Re: Validating tarballs against git repositories

Guillem Jover Sat, 30 Mar 2024 06:16:56 -0700

Hi!

On Fri, 2024-03-29 at 23:53:20 -0600, Antonio Russo wrote:
> On 2024-03-29 22:41, Guillem Jover wrote:
> > On Fri, 2024-03-29 at 18:21:27 -0600, Antonio Russo wrote:
> >> Had tooling existed in Debian to automatically validate this faithful
> >> reproduction, we might not have been exposed to this issue.
> > 
> > Given that the autogenerated stuff is not present in the git tree,
> > a diff between tarball and git would always generate tons of delta,
> > so this would not have helped.
> 
> I may not have been clear, but I'm suggesting scrubbing all the
> autogenerated stuff, and comparing that against a similarly scrubbed
> git tag contents.  (But you explain that this is problematic.)

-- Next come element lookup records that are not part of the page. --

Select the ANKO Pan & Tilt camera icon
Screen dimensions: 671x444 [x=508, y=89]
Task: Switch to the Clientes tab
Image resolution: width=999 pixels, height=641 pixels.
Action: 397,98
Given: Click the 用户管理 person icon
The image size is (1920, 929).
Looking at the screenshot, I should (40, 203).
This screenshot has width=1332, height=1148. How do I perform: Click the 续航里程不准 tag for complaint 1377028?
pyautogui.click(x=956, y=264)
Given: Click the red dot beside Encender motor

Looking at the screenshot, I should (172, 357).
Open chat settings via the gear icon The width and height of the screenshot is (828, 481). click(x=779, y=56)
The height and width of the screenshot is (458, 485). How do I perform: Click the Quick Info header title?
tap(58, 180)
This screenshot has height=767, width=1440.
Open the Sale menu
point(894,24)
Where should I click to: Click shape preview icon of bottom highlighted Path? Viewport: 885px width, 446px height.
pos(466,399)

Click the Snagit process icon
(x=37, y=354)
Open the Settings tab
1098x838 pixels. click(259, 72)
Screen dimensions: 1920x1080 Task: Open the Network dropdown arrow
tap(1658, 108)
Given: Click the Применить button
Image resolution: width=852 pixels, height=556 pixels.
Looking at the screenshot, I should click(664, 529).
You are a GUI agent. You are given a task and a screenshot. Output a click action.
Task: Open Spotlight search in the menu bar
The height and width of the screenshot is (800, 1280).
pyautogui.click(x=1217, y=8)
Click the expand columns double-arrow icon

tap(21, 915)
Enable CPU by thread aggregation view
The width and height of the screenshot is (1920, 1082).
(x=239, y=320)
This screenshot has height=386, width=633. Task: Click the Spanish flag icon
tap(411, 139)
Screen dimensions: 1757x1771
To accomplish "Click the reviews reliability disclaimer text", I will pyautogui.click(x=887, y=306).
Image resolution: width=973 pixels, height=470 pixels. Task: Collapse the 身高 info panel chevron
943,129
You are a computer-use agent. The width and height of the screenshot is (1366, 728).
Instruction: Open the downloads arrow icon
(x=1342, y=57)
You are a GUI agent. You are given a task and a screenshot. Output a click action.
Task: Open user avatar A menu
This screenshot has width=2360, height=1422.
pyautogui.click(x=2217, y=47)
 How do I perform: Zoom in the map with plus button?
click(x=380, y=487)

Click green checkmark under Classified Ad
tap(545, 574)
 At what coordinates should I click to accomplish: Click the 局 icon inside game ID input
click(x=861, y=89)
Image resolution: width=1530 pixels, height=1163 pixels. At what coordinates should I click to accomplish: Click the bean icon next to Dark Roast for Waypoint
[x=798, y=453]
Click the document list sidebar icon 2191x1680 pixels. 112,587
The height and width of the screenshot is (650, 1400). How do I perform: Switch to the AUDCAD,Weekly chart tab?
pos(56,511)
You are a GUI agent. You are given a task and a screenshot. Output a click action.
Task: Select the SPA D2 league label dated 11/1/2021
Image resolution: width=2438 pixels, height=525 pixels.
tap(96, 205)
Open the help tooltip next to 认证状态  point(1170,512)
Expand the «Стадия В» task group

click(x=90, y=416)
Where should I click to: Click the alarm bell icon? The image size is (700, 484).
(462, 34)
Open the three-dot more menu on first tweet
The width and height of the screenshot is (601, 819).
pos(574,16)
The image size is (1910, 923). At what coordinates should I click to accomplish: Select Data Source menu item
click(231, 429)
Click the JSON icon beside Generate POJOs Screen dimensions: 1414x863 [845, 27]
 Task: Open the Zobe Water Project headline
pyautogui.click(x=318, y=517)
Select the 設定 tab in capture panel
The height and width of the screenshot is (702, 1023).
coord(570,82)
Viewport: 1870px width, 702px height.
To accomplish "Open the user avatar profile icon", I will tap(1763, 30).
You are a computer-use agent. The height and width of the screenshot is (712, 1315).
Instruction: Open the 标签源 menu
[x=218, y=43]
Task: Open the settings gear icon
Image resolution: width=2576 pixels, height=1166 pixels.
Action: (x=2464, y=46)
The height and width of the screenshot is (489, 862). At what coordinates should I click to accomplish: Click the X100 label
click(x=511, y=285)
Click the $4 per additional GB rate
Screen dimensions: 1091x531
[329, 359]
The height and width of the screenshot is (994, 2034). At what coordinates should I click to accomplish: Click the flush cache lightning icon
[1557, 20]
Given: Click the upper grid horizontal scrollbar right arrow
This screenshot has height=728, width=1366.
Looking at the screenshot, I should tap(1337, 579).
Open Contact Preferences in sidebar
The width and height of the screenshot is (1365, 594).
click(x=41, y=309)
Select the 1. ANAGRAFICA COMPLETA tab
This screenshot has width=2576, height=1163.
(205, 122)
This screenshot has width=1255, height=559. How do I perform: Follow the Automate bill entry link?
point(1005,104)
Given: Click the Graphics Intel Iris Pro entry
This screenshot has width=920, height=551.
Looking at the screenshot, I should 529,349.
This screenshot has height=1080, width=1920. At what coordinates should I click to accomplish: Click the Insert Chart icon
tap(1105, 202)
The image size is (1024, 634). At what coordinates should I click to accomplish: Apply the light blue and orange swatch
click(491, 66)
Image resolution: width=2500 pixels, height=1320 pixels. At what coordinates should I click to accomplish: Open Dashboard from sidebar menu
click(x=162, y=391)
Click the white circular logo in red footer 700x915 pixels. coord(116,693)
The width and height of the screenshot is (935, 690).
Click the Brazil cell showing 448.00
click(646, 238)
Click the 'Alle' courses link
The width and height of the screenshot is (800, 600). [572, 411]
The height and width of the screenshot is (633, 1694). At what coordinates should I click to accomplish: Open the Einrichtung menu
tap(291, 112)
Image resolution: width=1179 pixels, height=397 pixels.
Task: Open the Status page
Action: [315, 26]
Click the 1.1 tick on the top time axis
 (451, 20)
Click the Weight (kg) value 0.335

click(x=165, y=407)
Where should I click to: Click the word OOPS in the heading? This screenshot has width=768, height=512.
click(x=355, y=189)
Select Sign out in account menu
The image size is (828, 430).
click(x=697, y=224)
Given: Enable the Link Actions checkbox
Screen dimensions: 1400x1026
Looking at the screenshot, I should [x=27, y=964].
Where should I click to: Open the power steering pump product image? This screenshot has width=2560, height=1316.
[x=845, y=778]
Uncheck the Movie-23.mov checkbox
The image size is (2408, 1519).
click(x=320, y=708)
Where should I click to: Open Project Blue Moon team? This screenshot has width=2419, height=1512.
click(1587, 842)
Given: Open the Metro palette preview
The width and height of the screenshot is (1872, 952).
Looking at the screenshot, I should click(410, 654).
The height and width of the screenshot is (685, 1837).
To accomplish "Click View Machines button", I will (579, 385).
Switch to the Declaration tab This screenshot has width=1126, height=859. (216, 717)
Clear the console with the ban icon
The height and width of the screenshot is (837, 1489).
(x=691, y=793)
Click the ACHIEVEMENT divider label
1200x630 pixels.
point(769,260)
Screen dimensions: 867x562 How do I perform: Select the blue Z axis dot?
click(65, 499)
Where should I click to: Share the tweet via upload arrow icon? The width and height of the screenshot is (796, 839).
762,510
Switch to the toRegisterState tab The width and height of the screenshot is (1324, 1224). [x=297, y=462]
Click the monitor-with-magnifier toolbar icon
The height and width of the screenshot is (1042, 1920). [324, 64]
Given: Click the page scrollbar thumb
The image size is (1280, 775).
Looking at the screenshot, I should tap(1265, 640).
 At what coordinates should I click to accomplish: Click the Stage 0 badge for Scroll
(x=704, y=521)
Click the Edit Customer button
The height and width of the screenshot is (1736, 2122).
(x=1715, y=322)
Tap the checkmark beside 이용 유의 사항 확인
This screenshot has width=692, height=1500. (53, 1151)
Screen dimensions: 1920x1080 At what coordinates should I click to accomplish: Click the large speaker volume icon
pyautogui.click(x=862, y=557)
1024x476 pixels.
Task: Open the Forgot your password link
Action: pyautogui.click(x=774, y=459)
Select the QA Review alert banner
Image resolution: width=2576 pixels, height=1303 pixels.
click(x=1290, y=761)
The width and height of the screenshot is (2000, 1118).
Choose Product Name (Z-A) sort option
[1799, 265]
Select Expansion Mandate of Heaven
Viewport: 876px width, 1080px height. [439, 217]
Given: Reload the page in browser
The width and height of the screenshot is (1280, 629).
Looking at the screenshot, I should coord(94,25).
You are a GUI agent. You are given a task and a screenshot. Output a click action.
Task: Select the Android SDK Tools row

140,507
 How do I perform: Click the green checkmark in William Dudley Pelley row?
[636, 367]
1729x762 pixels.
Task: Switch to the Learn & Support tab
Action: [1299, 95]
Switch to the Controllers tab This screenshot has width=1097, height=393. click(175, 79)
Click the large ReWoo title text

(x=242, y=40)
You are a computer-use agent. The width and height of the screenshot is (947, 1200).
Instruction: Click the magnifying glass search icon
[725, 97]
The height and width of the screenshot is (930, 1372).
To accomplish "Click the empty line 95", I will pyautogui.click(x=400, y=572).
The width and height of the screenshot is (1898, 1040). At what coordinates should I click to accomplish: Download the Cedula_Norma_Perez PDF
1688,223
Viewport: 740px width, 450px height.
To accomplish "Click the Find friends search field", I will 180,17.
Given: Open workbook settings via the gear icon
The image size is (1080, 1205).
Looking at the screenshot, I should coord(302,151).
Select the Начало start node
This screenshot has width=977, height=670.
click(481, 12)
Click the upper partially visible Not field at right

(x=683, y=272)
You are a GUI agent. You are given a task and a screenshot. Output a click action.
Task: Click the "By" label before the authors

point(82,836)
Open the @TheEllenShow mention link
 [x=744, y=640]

Yes, the point here is how we determine what is autogenerated stuff
when confronted with a malicious upstream, so the problem again is
that if you need to verify everything then you might easily get
overwhelmed by sheer amount of autogenerated output. But see below.

> >> Having done this myself, it has been my experience that many partial
> >> build artifacts are captured in source tarballs that are not otherwise
> >> maintained in the git repository.  For instance, in zfs (which I have
> >> contributed to in the past), many automake files are regenerated.
> >> (I do not believe that specific package is vulnerable to an attack
> >> on the autoconf/automake files, since the debian package calls the
> >> upstream tooling to regenerate those files.)
> 
> (Hopefully the above clears up that I at least have some superficial
> awareness of the build artifacts showing up in the release tarball!)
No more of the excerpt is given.